Using the number of distinct 22-mers, we estimate the genome size to be 1.289e+09 bases ( 2,699,479,169 total - 1,410,480,198 “bad” 22-mers ). The estimate of the coverage from mean of the gamma fit is 9.786x. When we divide the total number of good 22-mers by the coverage, the estimated genome size is 2.042+09 bases.
The large difference between these two estimated sizes is most likely due to repeat sequences. These are not taken into account when estimating the size using only distinct 22-mers. The larger estimate is probably closer to the actual size.
For run1, the first few distinct kmer with the specified multiplicities are
Total distinct: 2,298,220,805 (19-mers) 2,699,479,169 (22-mers) These counts were done before running SeqPrep, so include adapter reads.
After running SeqPrep, using all the illumina data produced
We have 2196163636 distinct 19-mers. If we use 2-or-less as the criterion for calling a k-mer a sequencing error, we get 1,222,498,009 distinct k-mers—close to our previous estimates.
The fit-gamma-illumina-all-seqprep.gnuplot script gives an estimated coverage of 10.247. If we divide the total number of k-mers (23731306715) by the approximate coverage, we get a genome length of 2.3159 Gbases.

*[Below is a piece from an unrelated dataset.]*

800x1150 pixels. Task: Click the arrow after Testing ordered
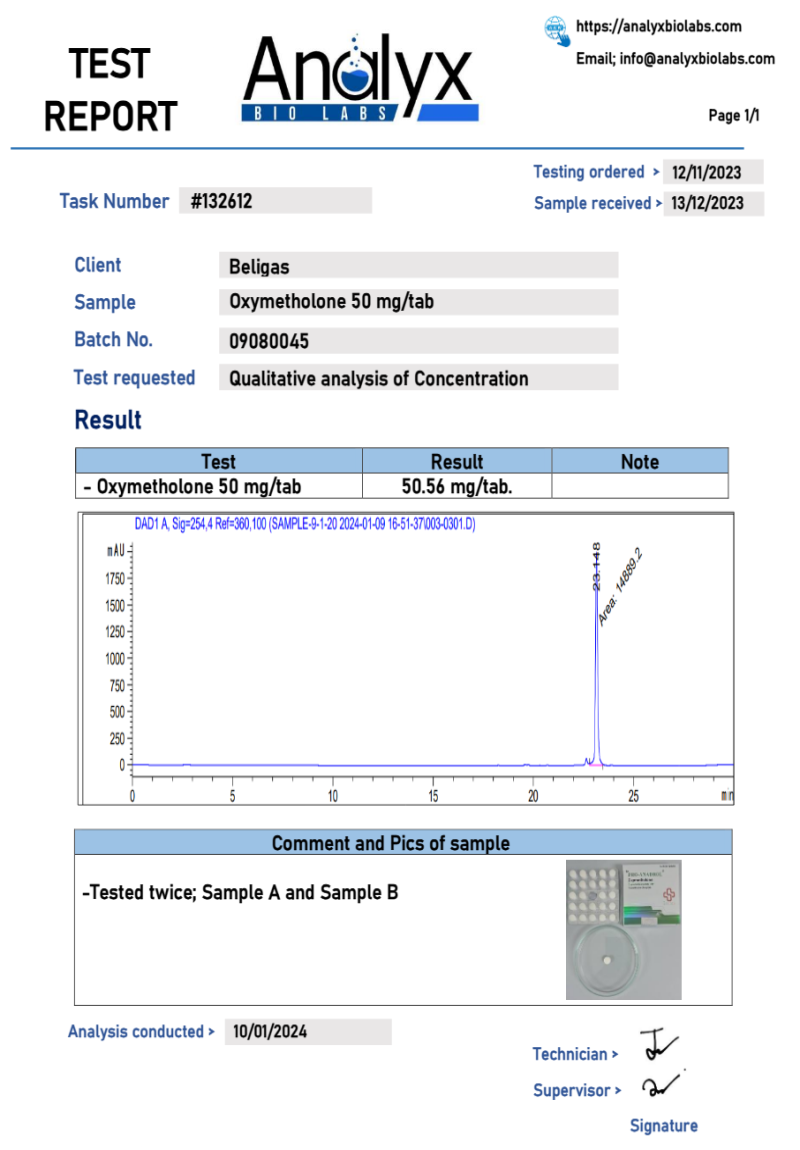(655, 173)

Of course, the gamma distribution is almost certainly the wrong distribution to use here. We probably should be fitting a more realistic model of the problem. We expect to see multiple peaks, from different causes. The peak at low multiplicity should come mainly from sequencing errors, though it could also come from copying errors in the PCR amplification in creating the initial library, and from polymorphisms in the initial population of cells. (For metagenomic libraries, that polymorphism may be a major contributor to the initial peak.) The main peak at medium multiplicity should be from multiple copies of the same location in the genome. If a k-mer occurs n times in the genome, we would expect to see it n times as often in the sequencing, so there should be additional peaks for k-mers that occur in repeats.
If we have N error-free k-mers sampled uniformly from a universe of D distinct kmers (the no-repeat situation), we would expect a binomial distribution, with D (N choose m)p^m(1-p)^(N-m) distinct k-mers with multiplicity m, where p=1/D. We can approximate this as normal(mean=c, variance=c), where c is the coverage=N/D).

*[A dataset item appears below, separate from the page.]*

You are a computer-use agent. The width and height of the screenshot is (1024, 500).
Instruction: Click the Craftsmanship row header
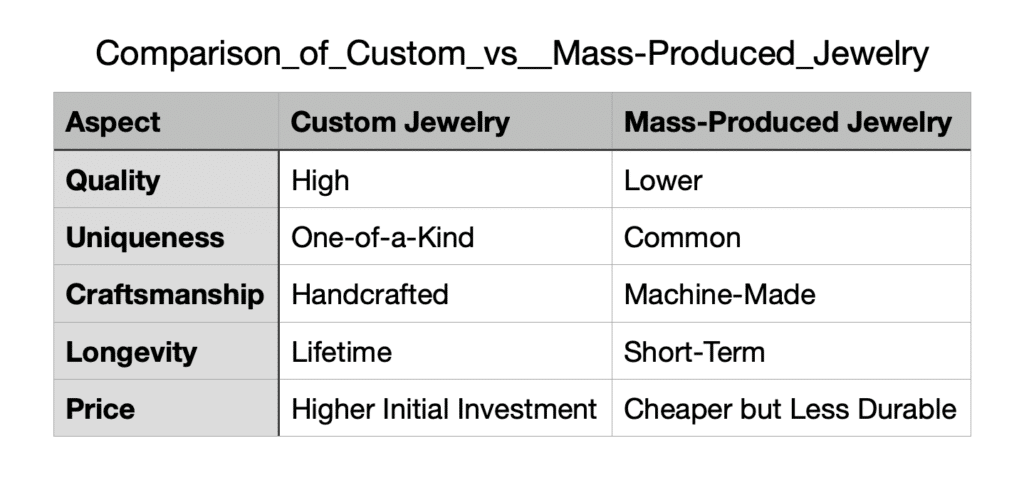(x=167, y=294)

If we have D_j k-mers that occur j times in the genome, with sum_j j D_j = G (the genome size), we expect about N j D_j/G of our samples to be from k-mers that repeat j times, and we can model the distribution of error-free reads as sum_j D_j normal(mean=j c, variance=j c), where c is now N/G. I (Kevin Karplus) tried this model and it is a terrible fit to the data. The coverage estimate is ok (around 45), but the variance for the normal distribution is much smaller than than the observed distribution, and we get very distinct peaks that are much too narrow. So my reasoning about the model must be wrong, but I'm not sure where yet.
If I allow the variance to be fit separately, I can get a pretty good fit with D1 normal(c,v)+ D2 normal(2c,2v), with the variance about 5 times bigger than I expected. Adding a third peak doesn't help much.